The biggest source of ocean plastic may not be what you think
Volunteers collect a literal tonne of garbage along the East Coast Trail
The East Coast Trail along Sugarloaf Mountain is not like the scenic views Newfoundland is known for. The trees here are covered top to bottom in garbage — mostly plastic.
Frequent hikers know that this portion of the trail borders the Robin Hood Bay Waste Management Facility. The wind picks up loose garbage and strews it around the site.
On a recent weekend, two dozen volunteers organized by the East Coast Trail Association rolled up their sleeves and collected over 100 industrial-sized garbage bags of trash from the area.
In total, the trash collected weighed over a metric tonne.
"We found a lot of plastic. You know, grocery store bags, a lot of foam, Styrofoam, and food product bags — chip bags, bread bags, a lot of food products," said volunteer Josh Kane, who instigated the cleanup.
With ocean plastic pollution reaching critical levels, environmental concern was one of the main motivations for this cleanup.
The waste management facility is right by the ocean, so it's not a leap to imagine some of the garbage escapes the trees and ends up in the water.
"Eventually it will make its way to the ocean. It starts in the landfill, comes down through the trees, across the trail and eventually out over the bank into the ocean," said Pat Ryan, the East Coast Trail Association's vice-president of trail maintenance.
Stop plastic at the source
Max Liboiron, an assistant professor at Memorial University who studies ocean plastics, said the landfill is doing all it can to mitigate trash escape.
In addition to netting the dump trucks and landfill perimeter, the facility tops the garbage with soil once per week and organizes their own forest cleanups.
Plastic will always, always escape. - Max Liboiron
Liboiron explained that no matter how much we do, "plastic will always, always escape."
"No matter what physical measures are in place, plastic bags will fly out of the landfill, especially here," said Liboiron.
Liboiron said cleanup efforts are worthwhile and get the conversation going, but they focus on where plastics end up rather than where they come from.
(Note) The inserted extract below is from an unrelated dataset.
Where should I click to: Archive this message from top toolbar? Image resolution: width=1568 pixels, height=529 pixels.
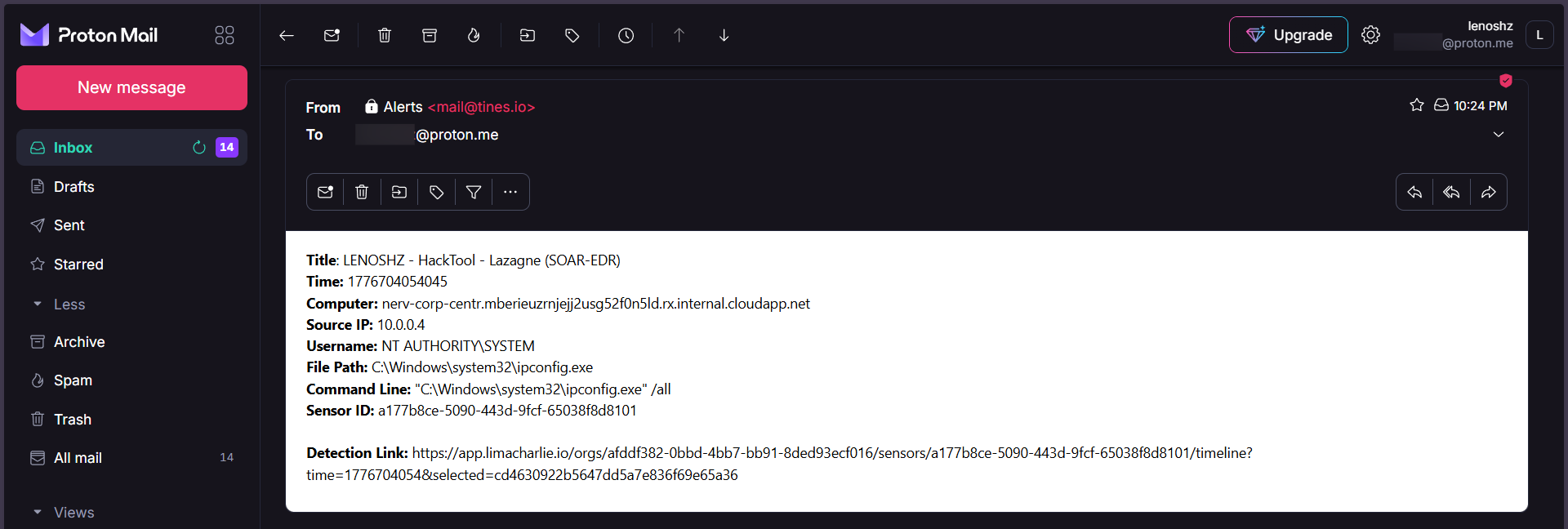pos(430,35)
Instead, we should be cutting off the stream of plastic at the source.
Fishing gear, cigarette butts big sources of plastic
Liboiron's research found that plastic bags are a relatively small problem in Newfoundland and Labrador when compared to discarded fishing gear and rural sewage outflows. Out in Fogo Island, for example, she found that 80 per cent of ocean plastic is related to fishing. She suggests that these are the areas Newfoundlanders and Labradorians should focus on.
"Activities to move to septic tanks instead of sewage outflows in rural communities would be important, as would programs for disposing of worn fishing gear and for collecting lost or derelict fishing gear … would both impact some of Newfoundland's most plentiful marine plastics."
On land, discarded cigarette butts are the main source of plastic pollution.
Dana Griffiths, an East Coast Trail Association volunteer, offered another piece of simple advice: hike the trail. Take a look at the volume of trash marring the view, and participate in a cleanup.
"The people that leave here are not the same people that came here this morning," said Griffiths. "They'll be advocates for less waste, for sure."